##### DOCUMENT
The original recipe was for making a dill bread.  I like dill but not in my bread so I made a couple of changes and ended up with what I'm calling Garlic Rye Bread.  So, here it is.

1 pkg. (1/4 oz.) active dry yeast
1/4 cup warm water (110 to 115 degrees)
1 cup warm 2% milk (110 to 115 degrees)
2 Tbsp. butter, softened
2 Tbsp. sugar
1 egg
1 Tbsp. Caraway seeds
1 heaping Tbsp. of roasted minced garlic
1/2 tsp. salt
3 cups all-purpose flour

In a large bowl, dissolve yeast in warm water.  Add the milk, butter, sugar, eggs, caraway seed, garlic, salt and 1 1/2 cups of the flour.  Beat on low speed for 3 minutes.  Using a spoon, stir in the remaining flour (batter will be sticky).  Cover with plastic wrap coated with non-stick cooking spray.  Place in a warm place until double in size, about 1 hour.
##########
##### DATASET SECTION
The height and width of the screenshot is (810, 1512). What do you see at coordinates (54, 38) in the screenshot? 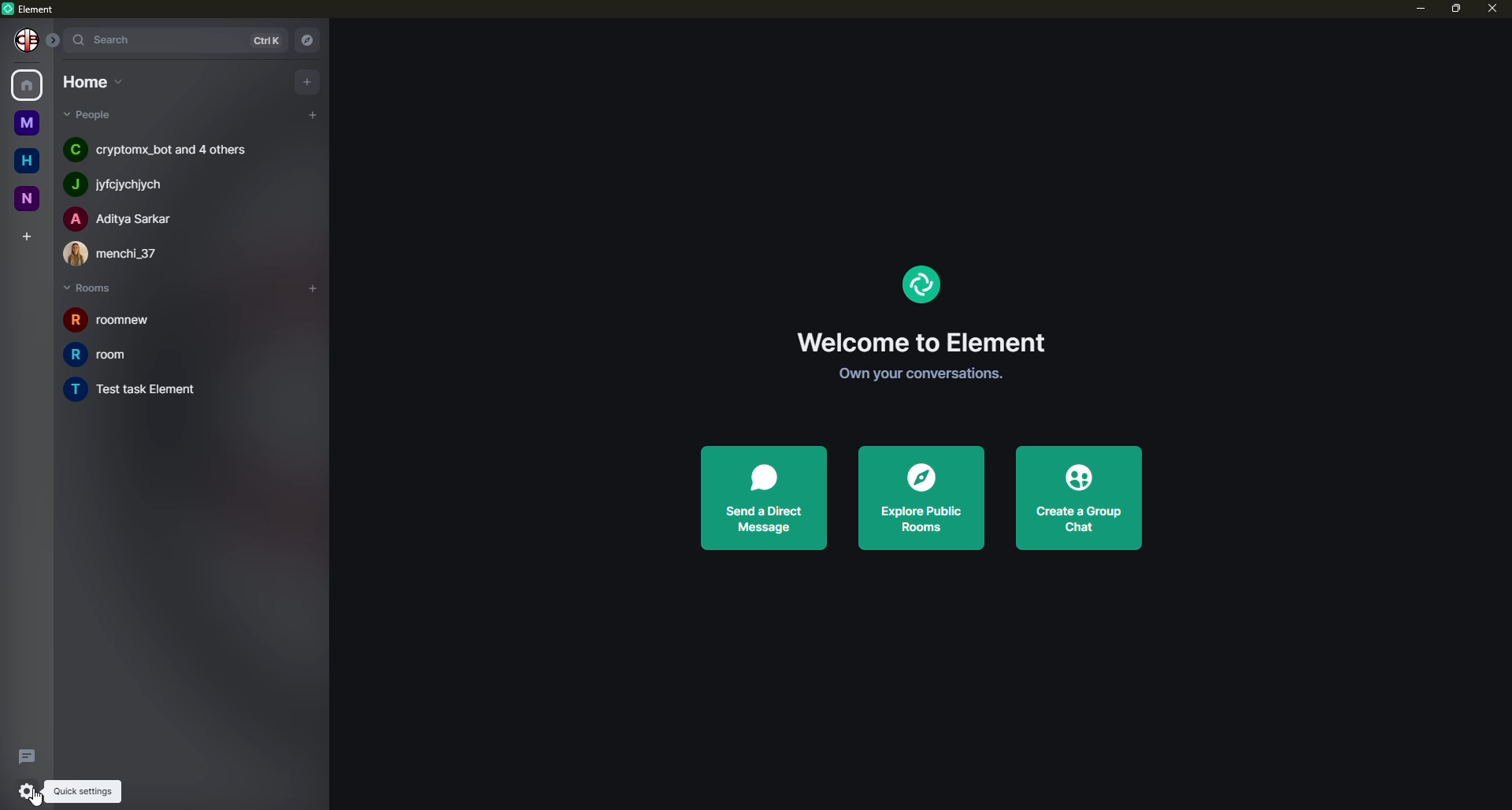
I see `expand` at bounding box center [54, 38].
##########
> TASKS TO CARRY OUT
(A) Answer the following about the garlic rye bread recipe:
(i) What kind of bread was the original recipe for?
(ii) How many cups of flour go into the bowl before the mixture is beaten on low speed?
(iii) About how long should the covered dough sit in a warm place?
(B) Quote the garlic rye bread recipe word for word, from "In a large bowl, dissolve" up to and including "about 1 hour.".

> ANSWER SET
(A)
(i) A dill bread.
(ii) 1 1/2 cups.
(iii) About 1 hour, until it doubles in size.

(B)
In a large bowl, dissolve yeast in warm water.  Add the milk, butter, sugar, eggs, caraway seed, garlic, salt and 1 1/2 cups of the flour.  Beat on low speed for 3 minutes.  Using a spoon, stir in the remaining flour (batter will be sticky).  Cover with plastic wrap coated with non-stick cooking spray.  Place in a warm place until double in size, about 1 hour.